Aslen Yemenli olup Basra’da Ebû Ubeyde Müslim b. Ebû Kerîme’den İbâzıyye mezhebinin esaslarını öğrenen, bu bilgileri Kuzey Afrika’ya taşıyan ve “hameletü’l-ilm” diye adlandırılan beş kişiden biridir (diğerleri Abdurrahman b. Rüstem, Âsım b. Cemîl es-Sidrâtî, Ebû Dâvûd en-Nefzâvî ve İsmâil b. Derrâr el-Gadâmisî’dir).

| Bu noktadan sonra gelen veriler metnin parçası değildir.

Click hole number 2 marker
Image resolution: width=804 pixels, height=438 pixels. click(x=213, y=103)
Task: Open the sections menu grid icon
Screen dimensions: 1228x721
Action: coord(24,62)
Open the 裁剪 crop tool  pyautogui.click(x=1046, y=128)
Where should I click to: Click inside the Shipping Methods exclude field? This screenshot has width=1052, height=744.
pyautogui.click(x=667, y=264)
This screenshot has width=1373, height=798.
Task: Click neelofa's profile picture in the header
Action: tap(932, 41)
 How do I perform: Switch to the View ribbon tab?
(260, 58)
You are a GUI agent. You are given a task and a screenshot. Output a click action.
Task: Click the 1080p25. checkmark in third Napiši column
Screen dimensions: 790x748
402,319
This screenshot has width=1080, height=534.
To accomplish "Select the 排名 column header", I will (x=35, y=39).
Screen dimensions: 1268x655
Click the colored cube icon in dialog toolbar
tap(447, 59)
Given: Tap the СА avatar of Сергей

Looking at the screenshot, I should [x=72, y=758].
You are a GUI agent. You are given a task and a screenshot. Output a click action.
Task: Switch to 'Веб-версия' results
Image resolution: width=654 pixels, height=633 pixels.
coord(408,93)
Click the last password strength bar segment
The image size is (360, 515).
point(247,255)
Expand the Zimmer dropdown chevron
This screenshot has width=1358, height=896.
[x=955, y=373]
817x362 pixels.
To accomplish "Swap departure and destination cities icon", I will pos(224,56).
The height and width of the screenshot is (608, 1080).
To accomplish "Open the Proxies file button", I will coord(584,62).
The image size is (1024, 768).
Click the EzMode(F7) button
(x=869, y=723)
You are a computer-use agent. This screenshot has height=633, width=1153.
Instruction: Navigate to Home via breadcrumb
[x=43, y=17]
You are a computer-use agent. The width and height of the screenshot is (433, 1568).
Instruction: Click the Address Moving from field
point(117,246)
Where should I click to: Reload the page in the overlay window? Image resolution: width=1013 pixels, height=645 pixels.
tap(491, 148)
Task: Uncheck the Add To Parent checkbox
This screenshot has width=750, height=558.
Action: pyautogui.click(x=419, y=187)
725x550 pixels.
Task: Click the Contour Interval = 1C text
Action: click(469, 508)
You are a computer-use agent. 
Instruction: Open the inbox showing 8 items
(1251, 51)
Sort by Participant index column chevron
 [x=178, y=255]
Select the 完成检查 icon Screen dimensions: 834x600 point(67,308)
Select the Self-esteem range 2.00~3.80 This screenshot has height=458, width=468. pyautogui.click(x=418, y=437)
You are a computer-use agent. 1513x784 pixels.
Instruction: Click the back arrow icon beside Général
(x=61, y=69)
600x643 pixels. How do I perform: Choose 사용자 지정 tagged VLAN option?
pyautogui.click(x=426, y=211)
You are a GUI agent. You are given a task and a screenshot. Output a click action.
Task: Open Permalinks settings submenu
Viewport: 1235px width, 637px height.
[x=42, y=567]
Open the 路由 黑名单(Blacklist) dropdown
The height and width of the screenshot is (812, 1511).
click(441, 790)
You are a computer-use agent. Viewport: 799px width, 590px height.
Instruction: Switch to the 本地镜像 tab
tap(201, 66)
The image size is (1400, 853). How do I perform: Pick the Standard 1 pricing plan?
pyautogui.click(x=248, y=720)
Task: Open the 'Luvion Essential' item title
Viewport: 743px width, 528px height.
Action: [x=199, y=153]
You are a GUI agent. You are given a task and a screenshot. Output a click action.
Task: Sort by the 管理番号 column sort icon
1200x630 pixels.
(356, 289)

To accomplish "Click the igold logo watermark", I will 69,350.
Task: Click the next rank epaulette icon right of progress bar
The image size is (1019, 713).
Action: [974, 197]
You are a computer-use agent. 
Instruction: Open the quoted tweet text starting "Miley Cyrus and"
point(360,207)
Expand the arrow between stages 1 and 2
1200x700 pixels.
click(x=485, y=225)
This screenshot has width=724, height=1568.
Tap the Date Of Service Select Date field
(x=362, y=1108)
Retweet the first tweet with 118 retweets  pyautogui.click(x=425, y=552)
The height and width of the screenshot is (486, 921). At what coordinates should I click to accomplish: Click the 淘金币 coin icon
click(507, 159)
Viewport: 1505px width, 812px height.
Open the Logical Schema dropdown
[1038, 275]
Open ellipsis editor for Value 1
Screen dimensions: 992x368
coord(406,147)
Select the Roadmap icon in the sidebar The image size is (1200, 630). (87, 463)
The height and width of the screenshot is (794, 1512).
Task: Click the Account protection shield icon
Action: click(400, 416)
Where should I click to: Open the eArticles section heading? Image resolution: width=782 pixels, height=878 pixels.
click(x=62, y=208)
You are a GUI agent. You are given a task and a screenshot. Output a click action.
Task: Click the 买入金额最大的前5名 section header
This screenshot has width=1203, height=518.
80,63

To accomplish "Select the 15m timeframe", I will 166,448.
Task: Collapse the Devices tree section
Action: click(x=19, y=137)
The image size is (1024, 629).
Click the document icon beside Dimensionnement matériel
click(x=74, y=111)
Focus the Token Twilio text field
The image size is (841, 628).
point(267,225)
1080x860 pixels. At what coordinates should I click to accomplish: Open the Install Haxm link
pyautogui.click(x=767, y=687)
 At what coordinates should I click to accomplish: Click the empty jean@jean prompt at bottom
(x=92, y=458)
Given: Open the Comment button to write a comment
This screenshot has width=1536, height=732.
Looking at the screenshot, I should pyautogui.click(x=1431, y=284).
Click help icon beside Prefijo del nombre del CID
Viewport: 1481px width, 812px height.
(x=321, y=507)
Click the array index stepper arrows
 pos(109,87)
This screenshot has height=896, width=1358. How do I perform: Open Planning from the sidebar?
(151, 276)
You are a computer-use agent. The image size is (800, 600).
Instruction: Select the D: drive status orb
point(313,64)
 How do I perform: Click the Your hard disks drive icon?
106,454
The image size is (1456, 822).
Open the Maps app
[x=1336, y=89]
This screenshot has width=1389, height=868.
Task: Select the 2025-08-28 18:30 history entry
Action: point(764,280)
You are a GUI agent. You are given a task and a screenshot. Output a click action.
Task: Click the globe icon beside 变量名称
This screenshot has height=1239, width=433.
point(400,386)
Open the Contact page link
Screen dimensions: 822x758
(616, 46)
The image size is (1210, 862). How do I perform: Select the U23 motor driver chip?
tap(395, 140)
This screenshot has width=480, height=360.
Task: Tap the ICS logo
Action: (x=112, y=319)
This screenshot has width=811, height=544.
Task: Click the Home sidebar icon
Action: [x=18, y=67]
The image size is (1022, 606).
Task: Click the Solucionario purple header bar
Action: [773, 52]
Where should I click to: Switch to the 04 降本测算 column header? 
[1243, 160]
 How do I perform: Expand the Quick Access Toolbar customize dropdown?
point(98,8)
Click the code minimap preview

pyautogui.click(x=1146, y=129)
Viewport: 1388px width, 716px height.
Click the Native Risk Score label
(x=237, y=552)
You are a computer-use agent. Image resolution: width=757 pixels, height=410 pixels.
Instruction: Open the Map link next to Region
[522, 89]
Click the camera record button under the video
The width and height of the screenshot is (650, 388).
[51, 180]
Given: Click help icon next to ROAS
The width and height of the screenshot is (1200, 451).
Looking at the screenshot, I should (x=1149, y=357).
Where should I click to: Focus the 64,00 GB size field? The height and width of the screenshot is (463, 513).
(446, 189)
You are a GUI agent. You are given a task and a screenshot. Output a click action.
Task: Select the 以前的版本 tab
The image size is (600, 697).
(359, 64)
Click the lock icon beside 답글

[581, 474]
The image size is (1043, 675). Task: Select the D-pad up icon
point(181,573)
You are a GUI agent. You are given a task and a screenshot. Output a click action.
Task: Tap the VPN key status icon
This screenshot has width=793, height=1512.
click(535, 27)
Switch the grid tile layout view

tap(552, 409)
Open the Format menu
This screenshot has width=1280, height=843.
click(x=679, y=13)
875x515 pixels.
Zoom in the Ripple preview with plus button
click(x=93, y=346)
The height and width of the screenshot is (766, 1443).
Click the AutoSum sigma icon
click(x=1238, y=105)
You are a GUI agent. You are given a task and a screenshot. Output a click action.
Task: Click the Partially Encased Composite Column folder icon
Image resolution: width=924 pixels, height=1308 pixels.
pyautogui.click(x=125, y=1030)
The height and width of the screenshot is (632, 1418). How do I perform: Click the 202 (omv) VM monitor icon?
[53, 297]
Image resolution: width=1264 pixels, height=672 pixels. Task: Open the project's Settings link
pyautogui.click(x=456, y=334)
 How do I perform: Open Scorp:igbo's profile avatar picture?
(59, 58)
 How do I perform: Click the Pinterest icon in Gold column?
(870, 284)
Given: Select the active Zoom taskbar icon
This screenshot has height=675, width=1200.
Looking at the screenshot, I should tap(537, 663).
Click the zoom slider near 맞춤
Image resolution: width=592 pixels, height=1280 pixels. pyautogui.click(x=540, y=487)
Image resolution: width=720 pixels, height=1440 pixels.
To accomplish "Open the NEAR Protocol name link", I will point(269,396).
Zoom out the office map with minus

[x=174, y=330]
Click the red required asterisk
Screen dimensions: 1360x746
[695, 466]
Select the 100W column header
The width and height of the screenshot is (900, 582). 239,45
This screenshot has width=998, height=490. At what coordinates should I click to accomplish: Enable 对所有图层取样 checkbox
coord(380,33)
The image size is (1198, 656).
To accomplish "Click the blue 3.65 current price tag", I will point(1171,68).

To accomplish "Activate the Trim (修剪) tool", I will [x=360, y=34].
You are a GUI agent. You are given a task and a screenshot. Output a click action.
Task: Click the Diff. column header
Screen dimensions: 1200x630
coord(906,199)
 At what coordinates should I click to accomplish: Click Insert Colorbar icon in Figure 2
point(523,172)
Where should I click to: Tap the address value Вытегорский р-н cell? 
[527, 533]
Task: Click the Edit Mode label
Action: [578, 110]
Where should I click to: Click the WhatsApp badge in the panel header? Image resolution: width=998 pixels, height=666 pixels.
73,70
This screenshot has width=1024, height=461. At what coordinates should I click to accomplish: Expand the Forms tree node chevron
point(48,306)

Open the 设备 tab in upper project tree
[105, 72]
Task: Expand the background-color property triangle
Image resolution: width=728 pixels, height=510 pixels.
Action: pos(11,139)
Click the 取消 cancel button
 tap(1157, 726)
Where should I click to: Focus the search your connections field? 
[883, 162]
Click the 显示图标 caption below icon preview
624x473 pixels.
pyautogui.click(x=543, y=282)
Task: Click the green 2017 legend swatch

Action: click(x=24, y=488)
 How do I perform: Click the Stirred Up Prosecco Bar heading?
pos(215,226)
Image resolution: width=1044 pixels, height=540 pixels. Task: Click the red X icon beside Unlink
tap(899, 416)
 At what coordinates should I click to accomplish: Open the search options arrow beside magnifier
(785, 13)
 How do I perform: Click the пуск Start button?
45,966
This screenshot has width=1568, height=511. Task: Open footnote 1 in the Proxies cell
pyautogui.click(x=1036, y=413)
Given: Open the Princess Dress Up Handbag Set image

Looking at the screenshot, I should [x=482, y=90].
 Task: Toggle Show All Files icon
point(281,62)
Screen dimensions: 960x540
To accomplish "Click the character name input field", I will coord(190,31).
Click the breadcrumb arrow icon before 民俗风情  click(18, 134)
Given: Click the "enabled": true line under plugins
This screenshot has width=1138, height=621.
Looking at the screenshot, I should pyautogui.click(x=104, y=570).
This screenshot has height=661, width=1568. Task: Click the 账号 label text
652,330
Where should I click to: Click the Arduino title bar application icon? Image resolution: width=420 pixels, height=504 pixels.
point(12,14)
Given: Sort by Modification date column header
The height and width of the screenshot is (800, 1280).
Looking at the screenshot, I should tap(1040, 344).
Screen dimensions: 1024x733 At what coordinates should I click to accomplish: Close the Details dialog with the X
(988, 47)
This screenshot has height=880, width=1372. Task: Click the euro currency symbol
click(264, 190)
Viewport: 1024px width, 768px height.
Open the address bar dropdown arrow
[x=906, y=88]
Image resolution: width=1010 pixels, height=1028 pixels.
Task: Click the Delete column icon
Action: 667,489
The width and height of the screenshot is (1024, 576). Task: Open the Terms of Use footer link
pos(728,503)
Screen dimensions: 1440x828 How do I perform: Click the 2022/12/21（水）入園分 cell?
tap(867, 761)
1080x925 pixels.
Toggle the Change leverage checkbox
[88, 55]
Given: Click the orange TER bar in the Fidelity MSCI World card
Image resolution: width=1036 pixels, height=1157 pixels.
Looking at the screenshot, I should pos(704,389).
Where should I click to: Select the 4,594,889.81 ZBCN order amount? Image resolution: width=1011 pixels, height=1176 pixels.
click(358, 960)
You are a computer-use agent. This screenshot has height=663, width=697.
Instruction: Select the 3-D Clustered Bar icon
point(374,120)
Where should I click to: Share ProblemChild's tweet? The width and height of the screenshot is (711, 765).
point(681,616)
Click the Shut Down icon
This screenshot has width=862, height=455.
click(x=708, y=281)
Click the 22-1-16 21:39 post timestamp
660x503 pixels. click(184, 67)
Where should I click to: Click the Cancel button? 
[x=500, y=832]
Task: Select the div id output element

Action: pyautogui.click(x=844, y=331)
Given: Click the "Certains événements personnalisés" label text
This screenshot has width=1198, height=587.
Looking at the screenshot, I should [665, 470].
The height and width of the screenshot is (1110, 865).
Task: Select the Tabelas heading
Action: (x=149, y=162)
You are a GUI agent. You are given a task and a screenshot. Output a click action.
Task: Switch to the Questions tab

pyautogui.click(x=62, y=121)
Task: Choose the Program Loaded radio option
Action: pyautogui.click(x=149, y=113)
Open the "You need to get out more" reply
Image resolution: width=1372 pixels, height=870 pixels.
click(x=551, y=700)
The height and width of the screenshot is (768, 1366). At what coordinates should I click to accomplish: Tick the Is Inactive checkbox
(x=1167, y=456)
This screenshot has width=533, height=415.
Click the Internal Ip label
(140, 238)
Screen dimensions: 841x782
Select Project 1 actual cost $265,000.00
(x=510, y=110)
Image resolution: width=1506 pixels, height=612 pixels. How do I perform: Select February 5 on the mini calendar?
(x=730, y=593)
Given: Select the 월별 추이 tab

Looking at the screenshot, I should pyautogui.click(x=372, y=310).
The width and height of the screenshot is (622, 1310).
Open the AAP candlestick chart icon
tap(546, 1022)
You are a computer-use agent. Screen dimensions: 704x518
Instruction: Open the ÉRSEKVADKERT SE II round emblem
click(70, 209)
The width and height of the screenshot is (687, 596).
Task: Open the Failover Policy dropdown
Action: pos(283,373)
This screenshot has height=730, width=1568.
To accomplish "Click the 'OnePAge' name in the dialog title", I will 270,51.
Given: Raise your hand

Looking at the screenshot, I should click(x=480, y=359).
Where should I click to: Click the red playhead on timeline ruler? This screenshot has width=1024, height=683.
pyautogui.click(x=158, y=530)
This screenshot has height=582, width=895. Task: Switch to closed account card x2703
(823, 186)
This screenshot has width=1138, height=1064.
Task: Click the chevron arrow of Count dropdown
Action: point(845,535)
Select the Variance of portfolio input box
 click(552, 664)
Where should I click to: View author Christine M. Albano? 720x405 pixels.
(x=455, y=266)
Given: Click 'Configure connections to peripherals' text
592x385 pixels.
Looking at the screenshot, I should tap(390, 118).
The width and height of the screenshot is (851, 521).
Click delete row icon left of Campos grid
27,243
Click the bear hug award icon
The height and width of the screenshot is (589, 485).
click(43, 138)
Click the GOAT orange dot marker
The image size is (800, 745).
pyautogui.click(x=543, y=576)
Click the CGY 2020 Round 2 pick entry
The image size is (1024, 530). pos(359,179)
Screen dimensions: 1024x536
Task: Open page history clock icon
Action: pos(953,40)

Basra’da beş yıl kadar kalıp tahsillerini tamamladıktan sonra hocalarının tâlimatına uyarak devlet kurmak amacıyla Kuzey Afrika’ya geçen bu kişilerle birlikte Trablus’a giden Ebü’l-Hattâb, mezhep mensuplarının durumuyla yakından ilgilenmeye ve önde gelen cemaat reisleriyle istişarelerde bulunmaya başladı. Önceki yıllarda Ukbe b. Nâfi‘in torunlarından İlyâs b. Habîb tarafından Trablus’ta öldürülen İbâzî ileri gelenlerinden Abdullah b. Mes‘ûd et-Tücîbî’nin intikamını almak için bir isyan hareketi başlatıp İlyâs’ın Trablus valiliğinden azlini sağlayan, fakat son derece dikkatli davranan mezhep mensupları işlerini yürütecek bir imam seçmek istiyorlardı. Trablus şehrinin batısındaki Sayyâd mevkiinde bir arazi ihtilâfı dolayısıyla toplanıyormuş gibi görünen İbâzîler Allah’ın kitabı, resulünün sünneti ve selefin sîretine uygun şekilde hükmetmek üzere Ebü’l-Hattâb el-Meâfirî’ye biat ettiler (140/757). Bir müddet sonra Trablus’a baskın yapan Ebü’l-Hattâb kuvvetleri, hükmün ancak Allah’a ait olduğunu ve sadece Ebü’l-Hattâb’a itaat edeceklerini ilân ederek şehre dağıldılar. Ebü’l-Hattâb, Abbâsî Halifesi Ebû Ca‘fer el-Mansûr’un Trablus âmili Amr b. Süveyd el-Murâdî’yi görevinden uzaklaştırdı. Onu Trablus’ta kalmak veya ayrılmak konusunda serbest bıraktıysa da Amr beytülmâlin anahtarlarını teslim ederek ayrılmayı tercih etti. Böylece Ebü’l-Hattâb imam seçildiği yıl Trablus’a hâkim olmayı başardı.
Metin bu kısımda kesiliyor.